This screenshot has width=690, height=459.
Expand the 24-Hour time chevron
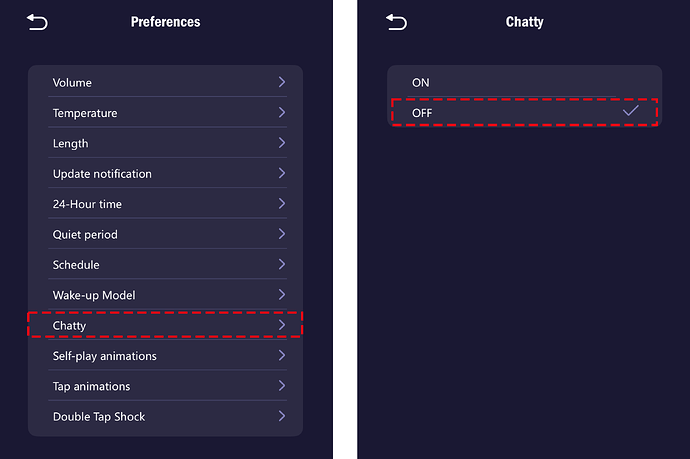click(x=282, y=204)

...

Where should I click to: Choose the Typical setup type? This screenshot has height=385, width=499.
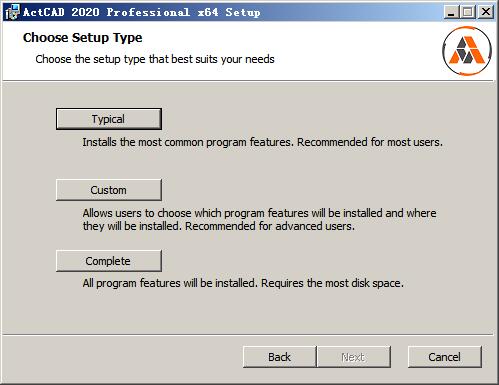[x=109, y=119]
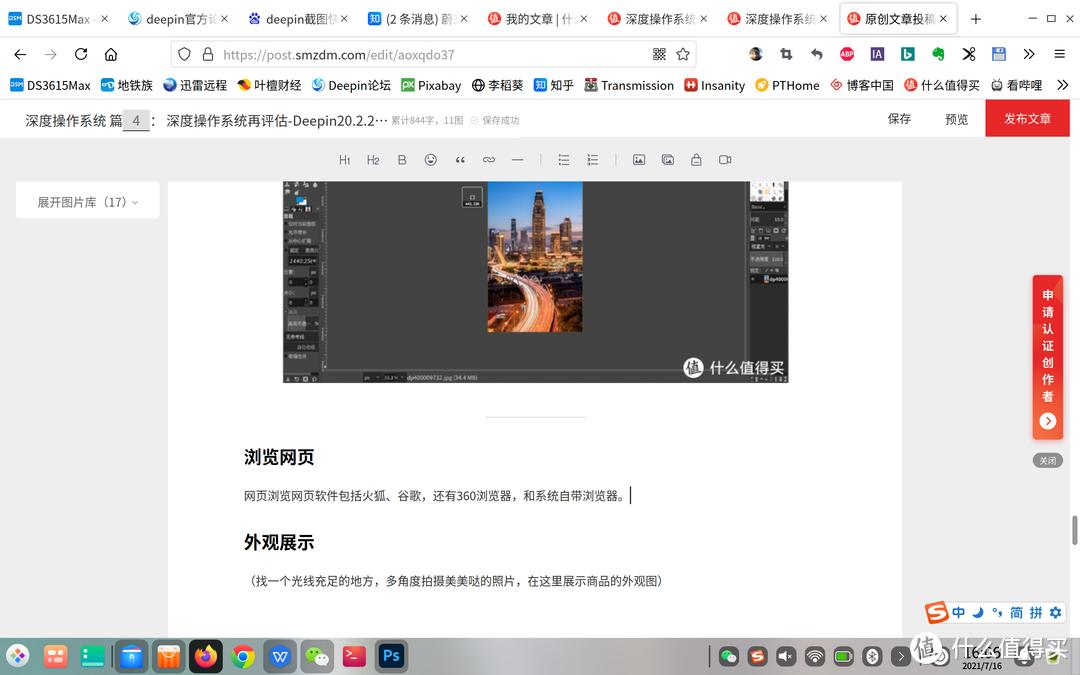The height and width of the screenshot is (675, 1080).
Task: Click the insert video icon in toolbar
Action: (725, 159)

- _EXERCISE_:
Count the lines above that contain the string "This", treating uppercase and lowercase as distinct. Give only the number.

- _ANSWER TO THE EXERCISE_:
2